Les ruines de la cité vaincue de Troie se profilaient tristement dans le ciel et seuls les oiseaux de proie à la recherche de charognes rompaient le silence de leurs cris. Pourtant la côté était encore animée. Les Grecs chargeaient leur butin sur les navires qui débordaient d’or, de vêtement précieux et d’objets en argent. Les troupes de femmes emmenées en esclavage encombraient les ports. Les uns après les autres, les bateaux fendaient les vagues écumantes et quittaient à jamais le rivage dévasté.
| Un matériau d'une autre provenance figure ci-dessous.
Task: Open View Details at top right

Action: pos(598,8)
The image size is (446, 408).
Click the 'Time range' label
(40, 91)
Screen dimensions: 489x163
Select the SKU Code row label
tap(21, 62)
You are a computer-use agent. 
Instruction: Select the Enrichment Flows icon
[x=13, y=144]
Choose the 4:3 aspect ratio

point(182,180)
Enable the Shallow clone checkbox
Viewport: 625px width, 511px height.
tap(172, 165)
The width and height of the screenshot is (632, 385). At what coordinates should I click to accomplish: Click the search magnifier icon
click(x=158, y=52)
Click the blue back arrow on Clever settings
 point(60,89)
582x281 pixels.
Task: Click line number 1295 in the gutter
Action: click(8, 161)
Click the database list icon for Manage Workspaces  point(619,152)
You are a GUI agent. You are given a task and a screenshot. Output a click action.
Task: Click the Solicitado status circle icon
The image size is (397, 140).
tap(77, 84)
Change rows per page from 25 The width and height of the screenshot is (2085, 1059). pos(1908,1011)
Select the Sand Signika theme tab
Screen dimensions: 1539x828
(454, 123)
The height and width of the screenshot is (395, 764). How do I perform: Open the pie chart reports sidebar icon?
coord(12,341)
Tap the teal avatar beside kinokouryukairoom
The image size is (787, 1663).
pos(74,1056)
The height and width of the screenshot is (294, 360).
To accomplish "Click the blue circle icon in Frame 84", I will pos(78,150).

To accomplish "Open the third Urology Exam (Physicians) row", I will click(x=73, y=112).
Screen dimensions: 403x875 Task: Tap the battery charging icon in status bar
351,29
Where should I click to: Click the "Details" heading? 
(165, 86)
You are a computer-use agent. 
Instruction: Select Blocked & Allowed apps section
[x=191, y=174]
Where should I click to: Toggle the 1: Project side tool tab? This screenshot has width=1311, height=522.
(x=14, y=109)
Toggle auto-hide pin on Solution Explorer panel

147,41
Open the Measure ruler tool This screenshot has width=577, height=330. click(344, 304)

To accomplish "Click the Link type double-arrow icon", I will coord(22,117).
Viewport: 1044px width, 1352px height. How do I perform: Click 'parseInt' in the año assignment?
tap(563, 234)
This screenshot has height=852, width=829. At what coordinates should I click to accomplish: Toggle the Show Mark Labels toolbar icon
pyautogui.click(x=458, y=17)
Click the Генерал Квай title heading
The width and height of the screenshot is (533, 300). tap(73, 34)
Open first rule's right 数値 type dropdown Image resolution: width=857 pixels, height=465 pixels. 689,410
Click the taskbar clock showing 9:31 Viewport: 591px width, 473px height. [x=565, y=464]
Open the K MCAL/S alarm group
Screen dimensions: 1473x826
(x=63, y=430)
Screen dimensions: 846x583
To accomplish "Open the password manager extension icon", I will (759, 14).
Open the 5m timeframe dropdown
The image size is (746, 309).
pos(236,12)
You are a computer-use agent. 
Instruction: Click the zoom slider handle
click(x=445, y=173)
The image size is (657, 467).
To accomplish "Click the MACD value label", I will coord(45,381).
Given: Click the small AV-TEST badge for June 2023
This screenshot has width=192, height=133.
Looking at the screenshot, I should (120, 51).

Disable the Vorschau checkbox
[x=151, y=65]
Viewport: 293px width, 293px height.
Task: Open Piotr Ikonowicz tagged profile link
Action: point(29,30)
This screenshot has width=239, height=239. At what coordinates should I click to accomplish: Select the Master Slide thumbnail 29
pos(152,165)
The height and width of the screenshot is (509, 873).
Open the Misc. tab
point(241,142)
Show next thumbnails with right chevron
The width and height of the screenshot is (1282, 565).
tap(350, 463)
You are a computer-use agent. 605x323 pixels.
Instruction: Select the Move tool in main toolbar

Le roi Agamemnon, descendant de la famille de Tantale, et qui avait commandé l’expédition punitive contre Troie, rentrait aussi chez lui avec sa suite. Pendant les dix années qu’avaient duré le siège de la ville, il n’avait pas vu son pays natal de Mécènes. Il ne pouvait imaginer que ce retour serait sa perte.
Egisthe, cousin d’Agamemnon, avait longtemps convoité son trône et cherché le moyen de s’en emparer. Il n’avait pas pris part à la guerre mais était resté à Mycènes. L’absence du roi avait favorisé ses projets. Grâce à de fourbes conseils et à de sournoises flatteries, il avait gagné les faveurs de la reine Clytemnestre au point que celle-ci lui promit son aide. En son cœur, elle ne pouvait pardonner à son époux le sacrifice de leur fille Iphigénie.
Pour servir ses noirs desseins, Egisthe plaça des sentinelles le long de la côte.
« Surveillez attentivement l’horizon et la mer, » leur recommanda-t-il. « Et allumez un feu si vous apercevez dans le lointain les voiles de la flotte royale. La fumée me signalera, au palais, qu’Agamemnon revient. »
Bientôt des flammes s’élevèrent sur le rivage. Le traître comprit alors que le moment fatal approchait. Clytemnestre, prévenue à temps, décora promptement le palais pour célébrer le retour de son mari et ordonna aux serviteurs de dérouler des tapis rouges sur le chemin menant à la demeure royale. La grande nouvelle se répandit à travers toute la ville et le peuple se rassembla sur le passage du fameux guerrier.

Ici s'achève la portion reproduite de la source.